Un problema similar, aunque con otra materia, le acaba de ocurrir a J.D. Vance, de 40 años, el interesante vicepresidente de Trump. De ancestros irlandeses-escoceses, fue criado como cristiano, pero se alejó de la fe e incluso pasó por una etapa de un engreído ateísmo. En 2019 se convirtió al catolicismo, tras dedicarse durante quince años a estudiar Ciudad de Dios de San Agustín, «un libro que me removió». Vance destaca que «la esperanza cristiana no está enraizada en la conquista a corto plazo del mundo material, sino en el hecho de que es la verdad». Pero al tiempo considera que su catolicismo le ayudará en su labor, «porque mi visión de la política y de cómo debería ser un Estado óptimo está muy alineada con el magisterio social de la Iglesia».

Vance y su jefe, que ha vuelto su mirada a Dios convencido de que lo salvó en el atentado, anuncian un ilusionante plan para vivificar los valores cristianos en Estados Unidos y promover la causa de la vida, pasando página de la enajenación wokista. Pero su postura sobre la deportación de todos los inmigrantes ha suscitado una discrepancia con Roma.

Declararte católico y postular que se expulse a todas las personas que llegan a tus fronteras, sin excepción, puede parecer contradictorio. Vance, un hombre inteligente, que gusta de usar lo que tenemos debajo del pelo, considera que sí es compatible. Lo ha justificado invocando el llamado «ordo amoris», la jerarquía del amor, un concepto desarrollado en el siglo XIII por santo Tomás de Aquino: «Amas a tu familia. Luego amas a tus vecinos, después a tu comunidad, a tus compatriotas… y tras todo eso es cuando ya puedes centrarte en el resto del mundo y priorizarlo», argumenta Vance.

¿Y qué ha pasado?

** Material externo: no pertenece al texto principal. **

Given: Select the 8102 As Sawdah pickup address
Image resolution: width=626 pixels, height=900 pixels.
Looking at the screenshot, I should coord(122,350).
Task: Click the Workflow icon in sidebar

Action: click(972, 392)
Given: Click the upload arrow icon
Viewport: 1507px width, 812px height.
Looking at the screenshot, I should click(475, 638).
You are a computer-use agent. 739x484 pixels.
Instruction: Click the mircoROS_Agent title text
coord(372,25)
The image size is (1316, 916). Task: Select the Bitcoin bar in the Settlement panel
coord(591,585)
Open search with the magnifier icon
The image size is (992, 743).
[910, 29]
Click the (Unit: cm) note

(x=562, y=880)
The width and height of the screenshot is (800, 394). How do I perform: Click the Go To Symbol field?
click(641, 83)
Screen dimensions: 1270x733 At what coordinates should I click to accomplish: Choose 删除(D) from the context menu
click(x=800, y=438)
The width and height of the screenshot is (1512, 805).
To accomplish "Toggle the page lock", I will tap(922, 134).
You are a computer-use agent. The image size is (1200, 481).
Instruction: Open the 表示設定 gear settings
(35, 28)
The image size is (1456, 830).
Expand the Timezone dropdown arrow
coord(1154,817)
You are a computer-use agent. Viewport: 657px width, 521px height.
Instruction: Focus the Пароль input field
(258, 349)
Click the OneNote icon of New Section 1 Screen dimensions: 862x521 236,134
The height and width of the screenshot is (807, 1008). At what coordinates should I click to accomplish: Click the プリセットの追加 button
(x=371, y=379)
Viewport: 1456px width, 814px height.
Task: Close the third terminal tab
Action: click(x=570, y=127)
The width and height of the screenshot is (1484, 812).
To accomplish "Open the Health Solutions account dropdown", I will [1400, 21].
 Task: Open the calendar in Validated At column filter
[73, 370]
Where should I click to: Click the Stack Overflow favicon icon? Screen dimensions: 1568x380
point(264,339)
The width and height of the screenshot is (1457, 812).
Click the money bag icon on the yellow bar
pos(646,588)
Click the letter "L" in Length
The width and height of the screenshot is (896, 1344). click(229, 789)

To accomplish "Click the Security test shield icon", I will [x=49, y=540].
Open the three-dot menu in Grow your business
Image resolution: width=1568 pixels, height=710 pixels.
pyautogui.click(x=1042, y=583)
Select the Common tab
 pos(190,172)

Pues que tras sus palabras el Papa le ha aplicado un correctivo a través de una carta a los obispos estadounidenses. «El ordo amoris que debe ser promovido es aquel que descubrimos meditando constantemente sobre la Parábola del Buen Samaritano, es decir, meditando sobre el amor que construye una fraternidad abierta a todos, sin ninguna excepción», escribe el Papa.

Francisco recuerda en su carta que todas las naciones tienen derecho a protegerse de los criminales, pero añade que no se puede catalogar como tales a todos los inmigrantes ilegales. Considera que «daña la dignidad humana» el hecho de «deportar a gente que en muchos casos ha dejado su tierra por pobreza extrema, inseguridad o explotación». Por último, advierte: «Lo que se construye a base de fuerza, y no sobre la verdad de la igual dignidad de todo ser humano, comienza mal y terminará mal».

Un debate interesante y muy complejo (por ejemplo, la verdad es que Mr. Progressive Obama deportó a muchísima más gente que Trump en su primer mandato). Los países tienen el derecho –y también el deber– de controlar sus fronteras. Y en España, por ejemplo, la situación ha degenerado en un cachondeo, con un descontrol que crea problemas innegables. Pero al otro lado del péndulo también surge un error. Es el de deshumanizar a todos los que llegan, tratándolos como números que hay que deportar y no como personas, una intransigencia que de manera paradójica a veces defienden quienes se presentan como posibles paladines de los valores cristianos.

Una vez más, no todo es blanco y negro. No estaría mal una gran revolución de la moderación y no recaer en las crecidas nacionalistas, que tanto horror y dolor dejaron en las guerras del convulso siglo XX.